Rant, Chuck Palahniuk
Doubleday Canada, 2007, 336 pages, C$32.95 hc, ISBN 978-0-385-66349-6
It’s done. Chuck Palahniuk has finally turned to Science Fiction after years of teasing us with the possibility. The promotional material remains hush-hush on the issue and many reviewers will tiptoe around the evidence, but Rant is the novel where Palahniuk finally crosses the border into unarguable Science Fiction. After teasing us with a research-heavy writing style that often felt as hard-SF, after revelling in social extrapolations only one step away from SF satire, Palahniuk finally owes up to the genre.
Everyone saw it coming, of course. Palahniuk’s stock in trade, from Fight Club onward, has always been to imagine the possible. The “What if?” so beloved of SF writers. It doesn’t matter how unlikely it is, if it is possible. Not many people actually like beating up other people and getting beaten up in return, but it is possible, in today’s world, in much the same way bodily modifications can twist a narrator’s identity or how someone can fake choking for a twisted con game. Reading Palahniuk’s fiction is already an exercise is suspension of disbelief.

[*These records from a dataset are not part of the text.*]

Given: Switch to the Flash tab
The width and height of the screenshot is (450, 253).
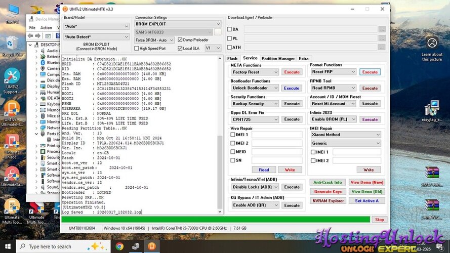Looking at the screenshot, I should 232,59.
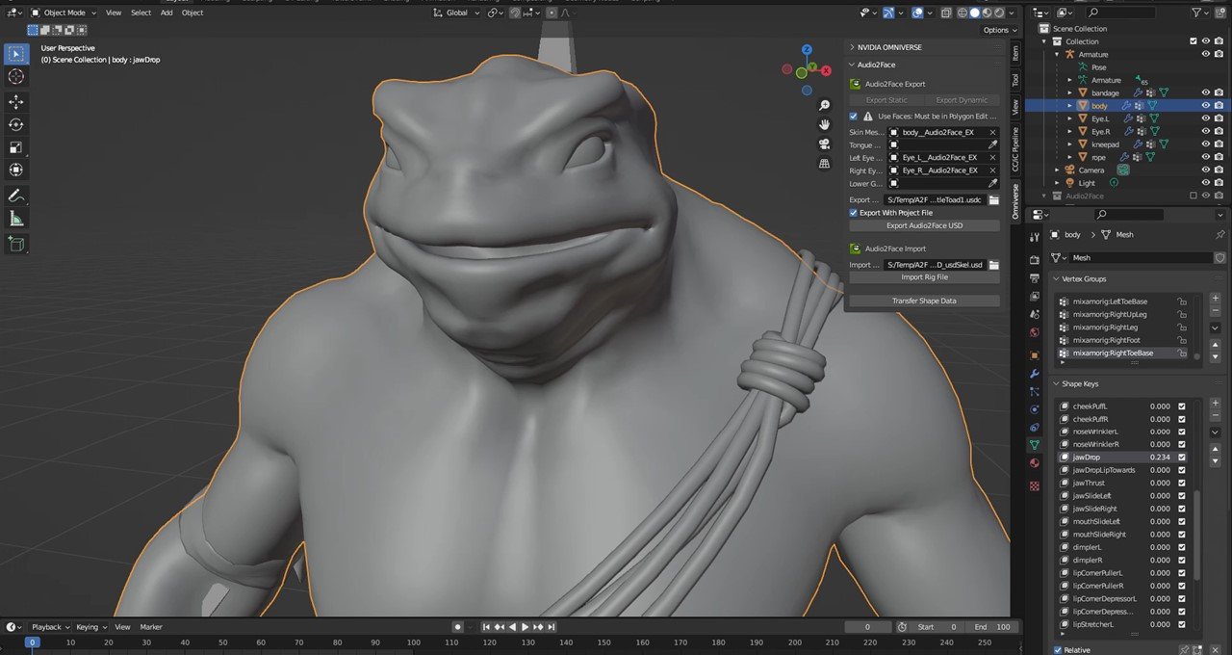
Task: Open the Add menu in the header
Action: pos(167,13)
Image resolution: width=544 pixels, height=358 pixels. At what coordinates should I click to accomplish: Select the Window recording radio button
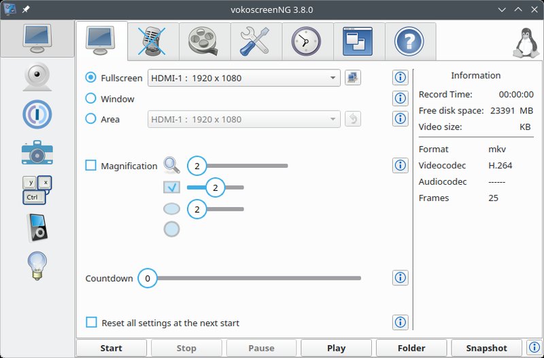click(90, 99)
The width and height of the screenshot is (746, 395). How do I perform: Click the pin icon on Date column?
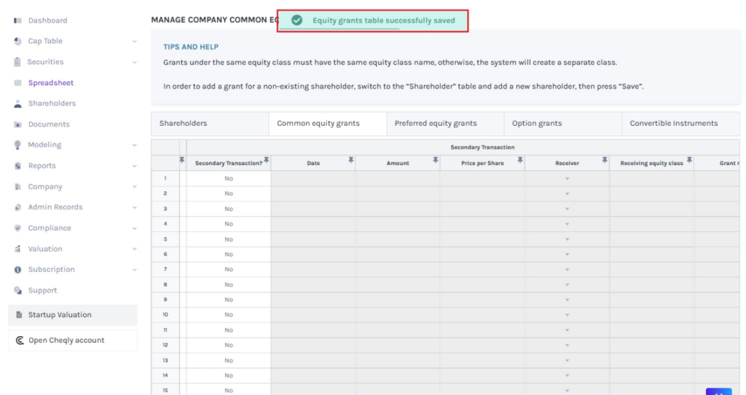click(351, 160)
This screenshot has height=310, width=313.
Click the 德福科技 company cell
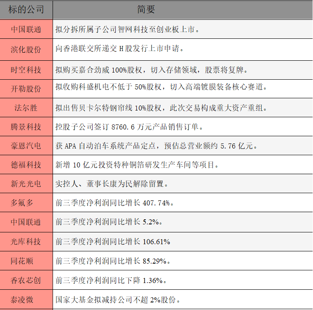[x=26, y=165]
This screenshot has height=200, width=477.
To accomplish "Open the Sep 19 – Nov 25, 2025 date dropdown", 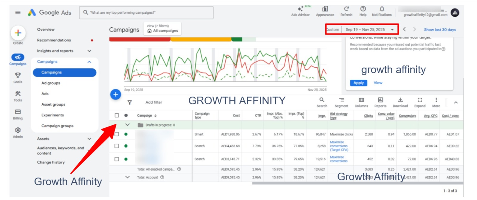I will coord(370,29).
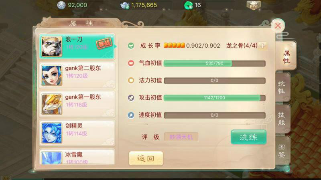Click the 返回 button
This screenshot has width=321, height=180.
click(146, 158)
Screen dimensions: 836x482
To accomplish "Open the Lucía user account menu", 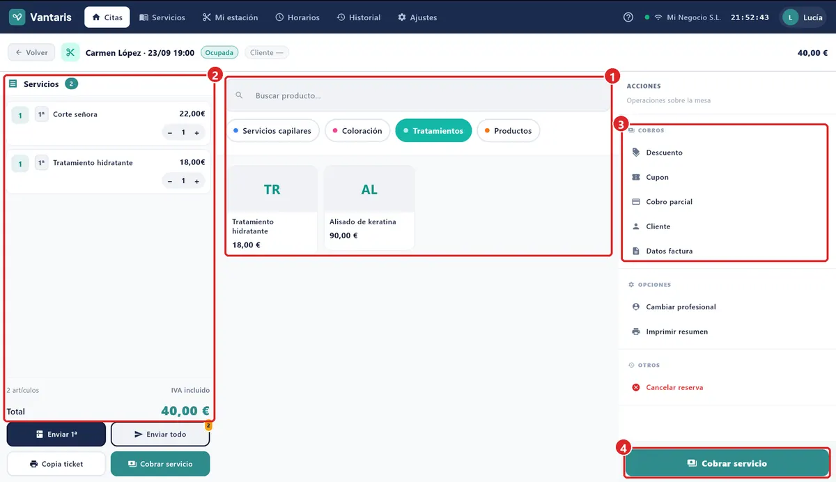I will 804,17.
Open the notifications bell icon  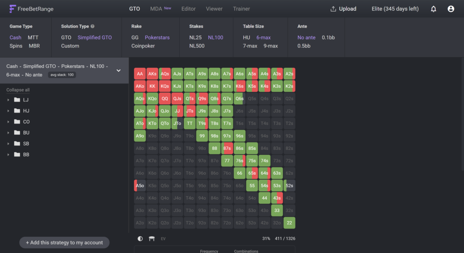[x=433, y=9]

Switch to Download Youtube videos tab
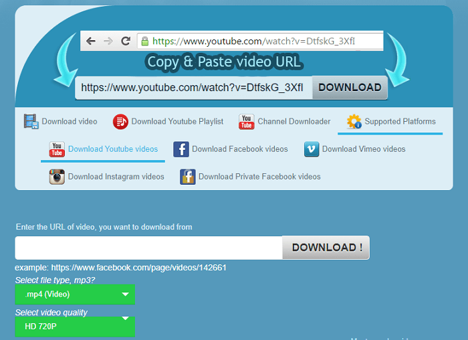pyautogui.click(x=113, y=149)
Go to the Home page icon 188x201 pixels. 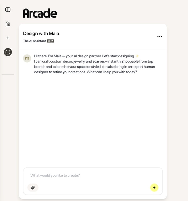coord(8,24)
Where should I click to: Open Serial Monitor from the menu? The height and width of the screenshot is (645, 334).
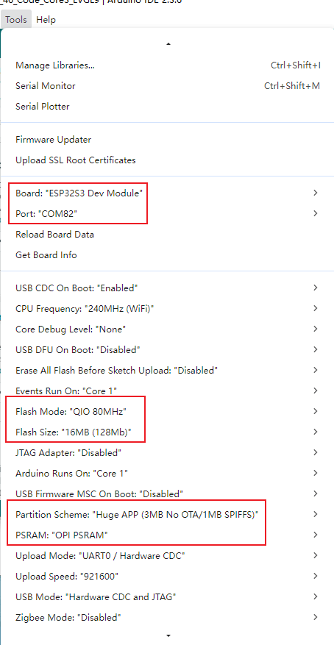click(x=168, y=85)
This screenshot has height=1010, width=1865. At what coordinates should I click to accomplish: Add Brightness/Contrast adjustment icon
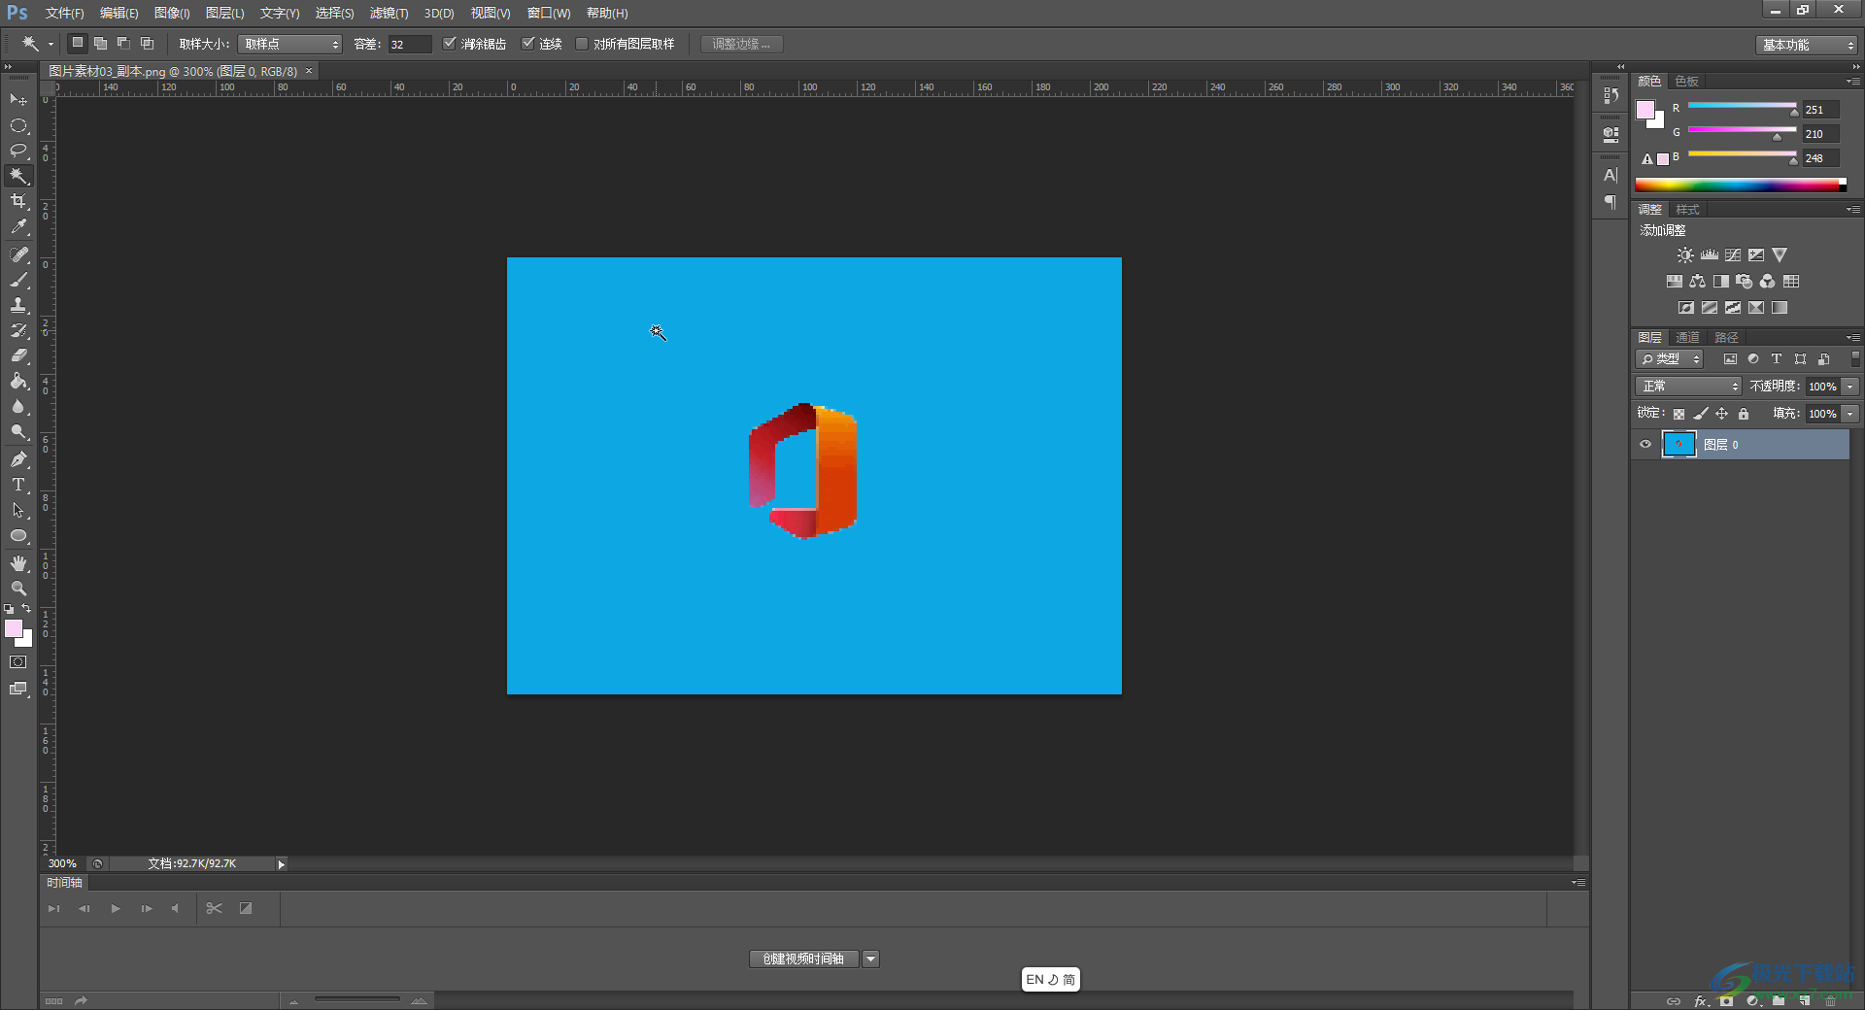coord(1685,255)
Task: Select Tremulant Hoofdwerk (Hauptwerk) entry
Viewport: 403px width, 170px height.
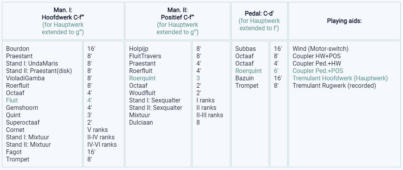Action: pyautogui.click(x=340, y=78)
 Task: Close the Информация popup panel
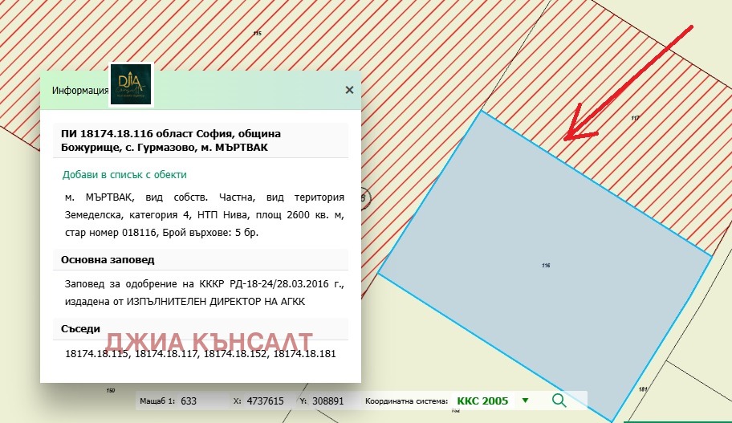point(349,90)
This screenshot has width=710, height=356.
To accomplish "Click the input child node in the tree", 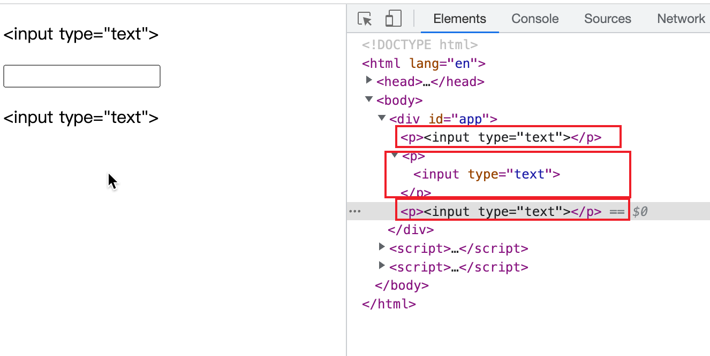I will 486,174.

It helps that Palahniuk has never been a rigorously mainstream writer. His last three novels, from Lullaby to Haunted, more or less dealt with fantastical concepts. Haunted even included two short stories that, squinting the right way, could be read as classic fifties-style SF. Rant, despite tackling the very science-fictional trope of time travel, is not such a big stretch: Palahniuk can’t be bothered by technological or scientific explanation and reaches straight for the woo-woo bag of tricks. Time travel via the wish fulfilment of Jack Finney rather than the machine-aided rationality of H.G. Wells.
(I’m not spoiling much: A close reading of the first thirty pages of Rant pretty much give the game away.)
So this new infatuation with another genre may not be as interesting than it seems at first glance: This is just Palahniuk going further in one of his usual directions, after all. Far more interesting is the way he tells the story: Rant is written as an oral biography, a style of writing that allows Palahniuk to have some serious fun with the way he structures the novel. Nominally a way to present different perspective on a same subject, oral biography is here twisted to serve Palahniuk’s style: He uses the “different voices” motif to create a collage of perspectives that each describe an aspect of the character and the world. The cacophony of voices acquires a pleasant montage-like effect, every bit player whispering something worthwhile in our ear, even if we can’t recognize it at first.
Rant Casey himself ends up being a side player in his own “biography”: From a strong Trickster-like presence at the beginning of the novel, Rant fades against the lively background that Palahniuk puts together as the book unfolds. Progressively, we’re made aware that the world in which Rant exists is not our own: that substantial social differences exist, and that they mask something even more hideous lurking under the surface. In a way, that’s always been one characteristic of Palahniuk’s oeuvre: presenting a society that may superficially look like ours, but is really not. In this case, though, no amount of rationalization will manage to take in account the radically different world in which Rant exists, even if most of the concepts (party-crashing cars in each other, for instance, in an acknowledge nod to Fight Club‘s main conceit) are at least theoretically possible.
Those used to Palahniuk’s style won’t be shocked to find that Rant is once again all about, well, shock. Disgust, decency and logic are the three virtues one must learn to ignore in order to read a Palahniuk novel and this one is no exception. It doesn’t always add up, naturally, but Palahniuk’s books are rides more than they’re sustained arguments. Part of the thrill of Rant is in seeing unfamiliar words, concepts and icons gradually become clearer and clearer as the book unfolds. Besides the SF elements, this is another sign of Rant‘s belonging to the Science-Fiction genre: Palahniuks wields exposition like a master and often lets slip strange blips before we’re ready to understand them.
But also like a Science Fiction novel, the world of the novel eventually overpowers the main character. Rant, after our promising expectations, eventually become a shell of a character in a far more intriguing world. The repetitive ending grates a bit as it goes back to Rant to back-fill obvious parts of his back-story.
Yet it doesn’t matter much: Rant is easily one of Palahniuk’s most enjoyable piece of writing in a while. The acknowledged SF influence seems to allow him a bit more freedom that usual (which is saying a lot), and the oral biography form shakes up some of Palahniuk’s stylistic quirk. A strong entry… but not for everyone.